Pulse-width modulated heater?

[riceman0]

Hello, I wanted to get a sanity check on an idea... we are controlling temperature by turning on and off a metal heating plate. Our controller has a digital output, and we are considering getting analog-ish control of our temperature by generating a PWM signal to the plate. The theory is that toggling our heater on/off with (say a 5Hz) PWM signal with 40% duty cycle will produce 40% of the heat as a constantly-on heat plate.

Is that a sound approach?

Thanks very much in advance!

 

[lownox]

Yup.

See here...

http://www.indeecocontrols.com/

 

[MintJulep]

Yes. However, depending on power levels, power source, and whatever else your heater may be around, you may have EMI issues with nearby equipment - although at 5 Hz probably not.

 

[IRstuff]

"Producing" at one level is not always the same as what's transferred to the next level. If you are heating something sitting on the hot plate, then during the off periods, that something will be losing heat to the hotplate, which wouldn't necessarily occur if you were continually supplying 40% of the heat.

If this is only to be an approximation, then there should be no problems.

TTFN

FAQ731-376

 

[kevindurette]

As far as electrical power supplies are concerned, efficiencies don't get much better than PWM; that's a fantastic idea. As long as you're assuming that heat transfer is linearly proportional to the temperature gradient, you're fine, but be aware that radiation is important when high temperature differences are involved. (It scales with the fourth power of temperature.) Changes in material conductivity with respect to temperature may also play a role, but intuitively I'm going to guess that they're probably not significant enough to matter in most applications.

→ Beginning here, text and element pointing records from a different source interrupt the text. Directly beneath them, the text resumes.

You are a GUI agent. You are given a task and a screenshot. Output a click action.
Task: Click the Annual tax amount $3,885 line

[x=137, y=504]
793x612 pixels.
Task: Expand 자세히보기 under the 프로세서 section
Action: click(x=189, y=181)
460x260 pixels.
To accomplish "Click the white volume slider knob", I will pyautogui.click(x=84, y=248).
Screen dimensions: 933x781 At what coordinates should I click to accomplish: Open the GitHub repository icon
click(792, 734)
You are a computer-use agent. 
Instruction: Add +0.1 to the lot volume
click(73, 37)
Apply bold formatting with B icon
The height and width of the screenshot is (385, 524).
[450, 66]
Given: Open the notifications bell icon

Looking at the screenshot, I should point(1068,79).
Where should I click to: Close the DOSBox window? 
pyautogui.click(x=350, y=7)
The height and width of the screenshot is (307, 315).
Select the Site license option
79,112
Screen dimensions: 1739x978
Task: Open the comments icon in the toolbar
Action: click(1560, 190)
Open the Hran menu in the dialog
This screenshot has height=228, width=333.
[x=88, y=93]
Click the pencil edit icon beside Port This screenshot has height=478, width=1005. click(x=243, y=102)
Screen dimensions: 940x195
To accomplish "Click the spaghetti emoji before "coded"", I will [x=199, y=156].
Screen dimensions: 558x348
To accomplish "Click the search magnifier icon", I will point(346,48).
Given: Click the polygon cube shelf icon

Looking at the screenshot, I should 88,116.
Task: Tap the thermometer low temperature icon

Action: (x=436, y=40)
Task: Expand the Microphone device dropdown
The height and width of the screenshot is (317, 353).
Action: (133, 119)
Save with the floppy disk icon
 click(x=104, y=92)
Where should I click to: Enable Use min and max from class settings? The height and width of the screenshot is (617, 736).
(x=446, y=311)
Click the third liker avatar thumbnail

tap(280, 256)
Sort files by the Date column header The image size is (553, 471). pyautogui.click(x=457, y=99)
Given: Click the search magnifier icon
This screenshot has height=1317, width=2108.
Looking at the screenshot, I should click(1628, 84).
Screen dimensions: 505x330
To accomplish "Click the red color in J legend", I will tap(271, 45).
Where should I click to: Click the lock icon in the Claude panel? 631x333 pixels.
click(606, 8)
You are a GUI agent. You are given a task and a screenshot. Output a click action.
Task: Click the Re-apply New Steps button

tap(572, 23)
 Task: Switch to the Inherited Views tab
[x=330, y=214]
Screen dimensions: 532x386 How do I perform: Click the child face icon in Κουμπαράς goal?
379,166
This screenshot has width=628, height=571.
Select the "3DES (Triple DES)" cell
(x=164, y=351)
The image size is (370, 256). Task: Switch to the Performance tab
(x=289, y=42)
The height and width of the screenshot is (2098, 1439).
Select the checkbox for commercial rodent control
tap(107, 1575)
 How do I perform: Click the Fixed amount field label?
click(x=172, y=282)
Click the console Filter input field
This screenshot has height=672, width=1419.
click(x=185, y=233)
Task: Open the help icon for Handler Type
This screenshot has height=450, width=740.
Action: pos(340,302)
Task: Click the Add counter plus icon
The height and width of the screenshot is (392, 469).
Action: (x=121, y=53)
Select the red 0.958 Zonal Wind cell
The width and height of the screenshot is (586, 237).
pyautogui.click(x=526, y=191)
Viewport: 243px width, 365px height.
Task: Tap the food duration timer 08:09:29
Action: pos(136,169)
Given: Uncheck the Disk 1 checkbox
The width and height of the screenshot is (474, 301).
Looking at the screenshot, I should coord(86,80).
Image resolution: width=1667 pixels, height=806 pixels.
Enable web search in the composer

If you're looking to get a little more involved... look into the TRIAC/DIAC circuits used in light dimmers. It's very similar to pulse-width modulation, but instead of regulating the duty cycle of a square wave, these actually use part of the AC sine wave as a switching mechanism, regulating the power by a chosen cutoff point. (They recommend SCRs for higher loads. I don't know how high yours is.)

http://home.howstuffworks.com/dimmer-switch3.htm

http://en.wikipedia.org/wiki/Light_dimmer

 

[kevindurette]

"'Producing' at one level is not always the same as what's transferred to the next level. If you are heating something sitting on the hot plate, then during the off periods, that something will be losing heat to the hotplate, which wouldn't necessarily occur if you were continually supplying 40% of the heat."

Fourier's Law disagrees with the "losing heat" premise; the hot plate will always be as hot or hotter than the device sitting atop. I'm assuming a linear conduction model with constant conductivities and negligible change in the heat transfer coefficient of the freely convecting air. If one heater is set at 40% power and the other is set at a 40% duty cycle, then the time-averaged temperatures of the heaters, the plates, and the containers will be respectively identical. Work is the integral of power over time; the precision of the pulse width approximation is only dependent on the driving frequency.

 

[IRstuff]

When you're not powering the hotplate, especially if it's off 60% of the time, the hotplate can cool down below the object it's heating, particularly if the bottom of the hotplate is exposed to the air.


TTFN

FAQ731-376

 

[moltenmetal]

It's doubtful that the time constant of your hotplate is small enough to warrant a 5 kHz PWM signal to control its temperature. An ordinary solid state relay run directly off your digital output with a ~2 second cycle time will do just fine with less complexity.

 

[kevindurette]

"When you're not powering the hotplate, especially if it's off 60% of the time, the hotplate can cool down below the object it's heating, particularly if the bottom of the hotplate is exposed to the air."

So what you're telling me is that the extremities of the system, which form a heat sink to the air, will be at a lower temperature, for some of the time, in the switched system. This will mean that it'll lose less power during that time (due to a lower temperature gradient), but at the same time, the other end of the cycle will require such parts to get hotter for a while, which will result in more loss to the ambient. The two effects ought to cancel, again provided we're ignoring the effects of surface temperature on natural air convection. (Such convection becomes more efficient at higher gradients.) Right?